O governo também tenta garantir que haja estoque suficiente de seringas e agulhas para a vacinação. Pra isso, o Ministério da Saúde fez uma requisição administrativa para que fabricantes brasileiros forneçam seus estoques excedentes desses produtos. Além disso, no dia 31 de dezembro, o governo criou restrições para impedir que agulhas e seringas fabricadas no Brasil sejam exportadas para outros países.
Antes da reunião, os ministérios da Saúde e das Relações Exteriores confirmaram, também nesta terça, a importação emergencial de dois milhões de doses da vacina contra a Covid-19 que está sendo fabricada na Índia.

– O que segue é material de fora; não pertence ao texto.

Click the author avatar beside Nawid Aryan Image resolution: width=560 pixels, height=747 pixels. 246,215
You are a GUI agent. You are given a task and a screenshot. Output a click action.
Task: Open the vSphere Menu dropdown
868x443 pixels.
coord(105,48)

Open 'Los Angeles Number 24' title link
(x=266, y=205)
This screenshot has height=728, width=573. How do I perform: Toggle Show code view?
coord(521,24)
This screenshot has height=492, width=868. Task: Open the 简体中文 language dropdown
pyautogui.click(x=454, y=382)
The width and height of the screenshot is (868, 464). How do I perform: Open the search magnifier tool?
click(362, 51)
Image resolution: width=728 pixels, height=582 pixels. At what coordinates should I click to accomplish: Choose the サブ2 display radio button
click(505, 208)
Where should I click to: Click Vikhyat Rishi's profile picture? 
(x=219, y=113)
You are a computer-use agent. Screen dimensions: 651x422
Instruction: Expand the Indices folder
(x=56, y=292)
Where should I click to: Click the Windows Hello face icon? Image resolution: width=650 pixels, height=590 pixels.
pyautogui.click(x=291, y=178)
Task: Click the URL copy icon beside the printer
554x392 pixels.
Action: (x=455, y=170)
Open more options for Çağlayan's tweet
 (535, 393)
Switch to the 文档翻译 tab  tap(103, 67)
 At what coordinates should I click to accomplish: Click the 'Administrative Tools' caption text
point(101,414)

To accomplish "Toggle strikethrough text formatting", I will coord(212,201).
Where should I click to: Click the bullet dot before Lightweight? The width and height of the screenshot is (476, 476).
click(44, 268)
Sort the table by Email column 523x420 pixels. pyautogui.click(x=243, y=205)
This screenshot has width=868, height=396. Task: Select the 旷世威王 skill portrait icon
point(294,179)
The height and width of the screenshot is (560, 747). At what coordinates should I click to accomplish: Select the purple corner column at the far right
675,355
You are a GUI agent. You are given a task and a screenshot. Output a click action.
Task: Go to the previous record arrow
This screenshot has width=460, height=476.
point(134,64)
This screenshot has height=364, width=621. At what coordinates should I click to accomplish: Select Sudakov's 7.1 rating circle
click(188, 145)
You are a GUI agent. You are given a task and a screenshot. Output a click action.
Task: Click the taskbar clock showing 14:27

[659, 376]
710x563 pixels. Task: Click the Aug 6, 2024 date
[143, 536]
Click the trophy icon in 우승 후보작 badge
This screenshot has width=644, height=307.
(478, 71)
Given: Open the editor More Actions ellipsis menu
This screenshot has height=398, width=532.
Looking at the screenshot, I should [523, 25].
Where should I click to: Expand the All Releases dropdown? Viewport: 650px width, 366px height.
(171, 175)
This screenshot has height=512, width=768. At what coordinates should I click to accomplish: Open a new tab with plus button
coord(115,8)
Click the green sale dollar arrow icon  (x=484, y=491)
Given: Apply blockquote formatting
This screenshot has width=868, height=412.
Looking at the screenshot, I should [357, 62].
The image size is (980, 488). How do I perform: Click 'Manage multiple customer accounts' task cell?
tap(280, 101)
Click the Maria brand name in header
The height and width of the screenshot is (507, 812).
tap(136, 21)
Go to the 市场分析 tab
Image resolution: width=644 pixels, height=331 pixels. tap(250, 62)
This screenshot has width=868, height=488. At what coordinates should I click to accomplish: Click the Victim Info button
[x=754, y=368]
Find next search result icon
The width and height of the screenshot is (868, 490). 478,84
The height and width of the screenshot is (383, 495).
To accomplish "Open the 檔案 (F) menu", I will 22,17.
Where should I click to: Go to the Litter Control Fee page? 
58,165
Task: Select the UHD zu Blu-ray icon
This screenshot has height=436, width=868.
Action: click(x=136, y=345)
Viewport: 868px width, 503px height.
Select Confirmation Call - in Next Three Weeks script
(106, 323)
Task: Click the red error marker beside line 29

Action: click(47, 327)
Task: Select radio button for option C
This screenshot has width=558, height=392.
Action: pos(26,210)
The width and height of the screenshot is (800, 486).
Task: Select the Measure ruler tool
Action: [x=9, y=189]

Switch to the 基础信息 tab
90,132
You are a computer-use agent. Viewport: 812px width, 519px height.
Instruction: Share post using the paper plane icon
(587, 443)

A compra emergencial do imunizante havia sido autorizada pela Anvisa no dia 31 de dezembro, mas foi posta em dúvida no último domingo — depois de o presidente do Instituto Serum, responsável pela fabricação das vacinas na Índia, ter afirmado que o governo indiano impediria a venda do produto. Adar Poonawala, o presidente do Instituto Serum, voltou atrás de sua declaração na manhã desta terça, e disse que a venda a outros países vai ser permitida pela Índia.
Agora que a compra das vacinas está confirmada pelo governo, a Anvisa, Agência Nacional de Vigilância Sanitária, se reuniu novamente com representantes da Fundação Oswaldo Cruz para discutir o registro do uso emergencial desse imunizante. As vacinas que serão importadas da Índia foram desenvolvidas em Oxford, no Reino Unido — o mesmo produto que está sendo produzido pela Fiocruz. Mas a Anvisa quer saber se o modo de produção também é o mesmo, antes de autorizar o uso do imunizante importado no Brasil.
A compra de 2 milhões de doses fabricadas na Índia foi solicitada pela própria Fiocruz como uma medida emergencial — já que as doses fabricadas no Brasil só vão ficar prontas para serem distribuídas em fevereiro.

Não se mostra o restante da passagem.